Psychology and behavorial sciences - Theme
- 16201 keer gelezen
In het jaar 2000 pleiten Seligman en Csikszentmihalyi voor een verandering in de psychologie. Volgens hen zou onderzoek zich meer moeten richten op wanneer men optimaal functioneren in plaats van op disfunctioneren. Dit was de start van de positieve psychologie. Sindsdien zijn er meer dan 18.000 wetenschappelijke artikelen geschreven en wordt positieve psychologie toegepast in het kader van werk, sport, onderwijs en in de gezondheidszorg.
Positieve psychologie is een wetenschap die onderzoek doet naar welbevinden en optimaal functioneren. Maar wat is nu eigenlijk welbevinden? Ook de World Health Organizaton (WHO) beschrijft gezondheid op positieve wijze: ‘een staat van welzijn waarin een individu zijn eigen mogelijkheden realiseert, kan omgaan met de normale stress van het leven, productief kan zijn en een bijdrage kan leveren aan zijn gemeenschap’. Daarbij maken zij onderscheid tussen: emotioneel welbevinden, psychologisch welbevinden en sociaal welbevinden.
Emotioneel welbevinden bevat volgens Diener: aanwezigheid van positieve gevoelens, afwezigheid van negatieve gevoelens en tevredenheid over het eigen leven. Socioloog Veenhoven heeft met zijn bibliografie ‘World Database of Happiness’ een grote rol gespeeld in onderzoek naar geluk. Hij haalt hierin bijvoorbeeld aan dat landen waar er meer respect is voor de rechten van de mens, er een meer individualistische cultuur heerst en er een grote bruto nationaal product, meer emotioneel welbevinden ervaren. Ook huwelijk, opleiding, werk en lichamelijke gezondheid hangen met het begrip samen. Maar ook individuele verschillen zijn van belang. Neuroticisme blijkt bijvoorbeeld sterk negatief samen te hangen met tevredenheid over het leven, in tegenstelling tot extraversie. Diener en Chan concludeerden in hun studie dat mensen met een hoger emotioneel welbevinden ook daadwerkelijk langer leven. Ander onderzoek vond dat emotioneel welbevinden het herstel van mensen met een lichamelijke aandoening positief beïnvloedde. Daarentegen is er ook kritiek op het onderzoek naar emotioneel welbevinden; geluk en tevredenheid geven namelijk niet veel informatie over hoe iemand zich uiteindelijk ontwikkelt.

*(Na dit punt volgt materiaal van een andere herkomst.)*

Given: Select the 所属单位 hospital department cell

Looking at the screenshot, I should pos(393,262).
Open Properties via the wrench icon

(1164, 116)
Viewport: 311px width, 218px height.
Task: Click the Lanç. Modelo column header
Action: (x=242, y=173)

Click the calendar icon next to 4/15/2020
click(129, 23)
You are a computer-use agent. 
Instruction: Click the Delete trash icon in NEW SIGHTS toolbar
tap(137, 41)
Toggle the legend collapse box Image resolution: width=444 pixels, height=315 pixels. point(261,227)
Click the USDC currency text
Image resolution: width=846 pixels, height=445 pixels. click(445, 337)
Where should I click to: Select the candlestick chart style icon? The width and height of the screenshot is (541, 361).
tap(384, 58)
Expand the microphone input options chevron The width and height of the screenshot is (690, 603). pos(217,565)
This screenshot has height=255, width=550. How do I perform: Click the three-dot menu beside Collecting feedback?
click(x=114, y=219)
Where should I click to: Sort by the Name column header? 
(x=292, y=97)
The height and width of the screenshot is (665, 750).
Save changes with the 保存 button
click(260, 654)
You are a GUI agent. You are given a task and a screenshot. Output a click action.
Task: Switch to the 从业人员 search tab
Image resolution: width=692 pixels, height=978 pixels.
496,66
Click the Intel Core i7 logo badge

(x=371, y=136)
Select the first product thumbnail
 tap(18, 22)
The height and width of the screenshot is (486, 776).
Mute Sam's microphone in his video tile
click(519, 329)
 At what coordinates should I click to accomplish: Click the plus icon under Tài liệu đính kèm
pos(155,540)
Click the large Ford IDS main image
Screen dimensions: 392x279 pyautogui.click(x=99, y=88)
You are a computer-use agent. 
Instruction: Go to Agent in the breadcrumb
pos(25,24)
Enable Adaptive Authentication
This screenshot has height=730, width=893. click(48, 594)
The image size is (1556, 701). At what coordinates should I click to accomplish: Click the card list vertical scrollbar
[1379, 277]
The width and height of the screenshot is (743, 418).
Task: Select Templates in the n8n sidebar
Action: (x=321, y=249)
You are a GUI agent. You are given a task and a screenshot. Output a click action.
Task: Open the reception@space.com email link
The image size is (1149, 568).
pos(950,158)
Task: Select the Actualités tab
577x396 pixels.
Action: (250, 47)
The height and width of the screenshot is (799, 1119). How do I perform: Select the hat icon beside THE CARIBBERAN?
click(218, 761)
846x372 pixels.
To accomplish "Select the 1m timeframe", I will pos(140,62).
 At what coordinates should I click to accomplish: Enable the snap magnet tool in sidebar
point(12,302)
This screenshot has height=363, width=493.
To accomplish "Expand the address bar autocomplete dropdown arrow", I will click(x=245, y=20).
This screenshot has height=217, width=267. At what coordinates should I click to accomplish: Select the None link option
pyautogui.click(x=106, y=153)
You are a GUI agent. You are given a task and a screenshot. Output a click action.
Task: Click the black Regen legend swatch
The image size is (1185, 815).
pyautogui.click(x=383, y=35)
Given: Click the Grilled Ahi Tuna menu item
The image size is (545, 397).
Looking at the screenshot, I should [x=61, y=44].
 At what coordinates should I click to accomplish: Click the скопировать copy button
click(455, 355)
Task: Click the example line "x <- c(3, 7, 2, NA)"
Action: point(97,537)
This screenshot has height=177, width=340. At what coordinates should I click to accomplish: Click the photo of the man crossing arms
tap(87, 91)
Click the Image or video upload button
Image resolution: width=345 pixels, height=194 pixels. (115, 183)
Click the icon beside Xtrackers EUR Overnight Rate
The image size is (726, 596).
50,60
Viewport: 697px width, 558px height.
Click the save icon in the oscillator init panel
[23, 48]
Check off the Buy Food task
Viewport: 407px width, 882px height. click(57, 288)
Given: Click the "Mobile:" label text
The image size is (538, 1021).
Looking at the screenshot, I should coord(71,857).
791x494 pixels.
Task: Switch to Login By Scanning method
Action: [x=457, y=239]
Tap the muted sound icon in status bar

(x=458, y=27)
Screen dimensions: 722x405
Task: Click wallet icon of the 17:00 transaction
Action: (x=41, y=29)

De WHO omschrijft psychologisch welbevinden ook wel als zelfrealisatie, het functioneren volgens normatieve psychologische standaarden. Het gaat dus niet alleen om een plezierig leven maar of het gaat om een goed leven vanuit psychologisch perspectief. Ryff bestudeerde het werk van levenslooppsychologen, humanistisch psychologen en klinisch psychologen om uiteindelijk te achterhalen dat zes criteria essentieel zijn in het streven om het eigen potentieel te realiseren: doelgerichtheid, persoonlijke groei, autonomie, omgevingsbeheersing (het gevoel hebben aan de eisen van de omgeving te voldoen), zelfacceptatie en positieve relaties. Ryff ontwikkelde een meetinstrument om deze dimensies te meten. Psychologisch welbevinden wordt gerelateerd aan leeftijd, geslacht, sociaal economische status en etniciteit. Ouderen scoren bijvoorbeeld meestal hoger op de schaal voor autonomie en omgevingsbeheersing. Zij scoren lager op persoonlijke groei en doelgerichtheid. Een hogere sociaal economische status hangt samen met een hoger psychologisch welbevinden op alle dimensies.
Sociaal welbevinden kan worden beschreven als de evaluatie van het optimale sociale functioneren in de maatschappij. Keyes kwam tot de conclusie dat sociaaleconomische status en sociaal-maatschappelijke activiteiten een samenhang hebben met sociaal welbevinden.
Keyes deed onderzoek en concludeerde dat een hogere score op welbevinden samengaat met minder psychische klachten en andersom. Maar deze relatie was niet perfect. Anderen concludeerden dat er een samenhang is tussen welbevinden en het gebruik maken van gezondheidszorg en productiviteit op werk. Daarbij is er door onderzoek aangetoond dat welbevinden een beschermende factor is voor psychopathologie. Het investeren in welbevinden zou dus veel impact kunnen hebben op de gehele bevolking.
Er zijn verschillende meningen over hoe de relatie is tussen de componenten van welbevinden. Er wordt bijvoorbeeld gedacht dat geluk geen goede indicator is voor een goed leven. Aan de andere kant is er de mening dat de componenten niet zinvol van elkaar te scheiden zijn. Daar tussen in zit de zelfdeterminatietheorie van Ryan en Deci. Zij stellen dat geluk een gevolg is van zelfrealisatie. Emotioneel welbevinden is dus een uiting van een gezonde persoonlijkheid die volgt uit psychologisch en sociaal welbevinden.
De broaden-and-build thoerie van Fredrickson stelt juist dat positieve emoties leiden tot optimaal functioneren. Boosheid roept bijvoorbeeld een aanval op, angst roept een vluchtreactie op. Positieve emoties brengen juist verbreding van aandacht, cognitie en handelen. Dit is het broaden-effect. Positieve emoties dragen ook bij aan het opbouwen van (sociale) hulpbronnen, het build-effect.
Tijdens een experimentele studie van Fredrickson werd ontdekt dat mensen die zes weken ‘loving-kindness meditation’ volgden vergeleken een controlegroep meer fysieke hulpbronnen, cognitieve hulpbronnen, psychologische hulpbronnen, en sociale hulpbronnen hadden gekregen. Na vijftien maanden waren deze effecten nog steeds behouden. Dit werd verklaard door de toename van positieve gevoelens.
De componenten van welbevinden beïnvloeden elkaar wederzijds volgens de verschillende theorieën en daarom ziet de positieve psychologie als een multidimensionaal construct. Als iemand een hoge mate van welbevinden op alle componenten ervaart, dan is er sprake van ‘floreren’ (flourishing).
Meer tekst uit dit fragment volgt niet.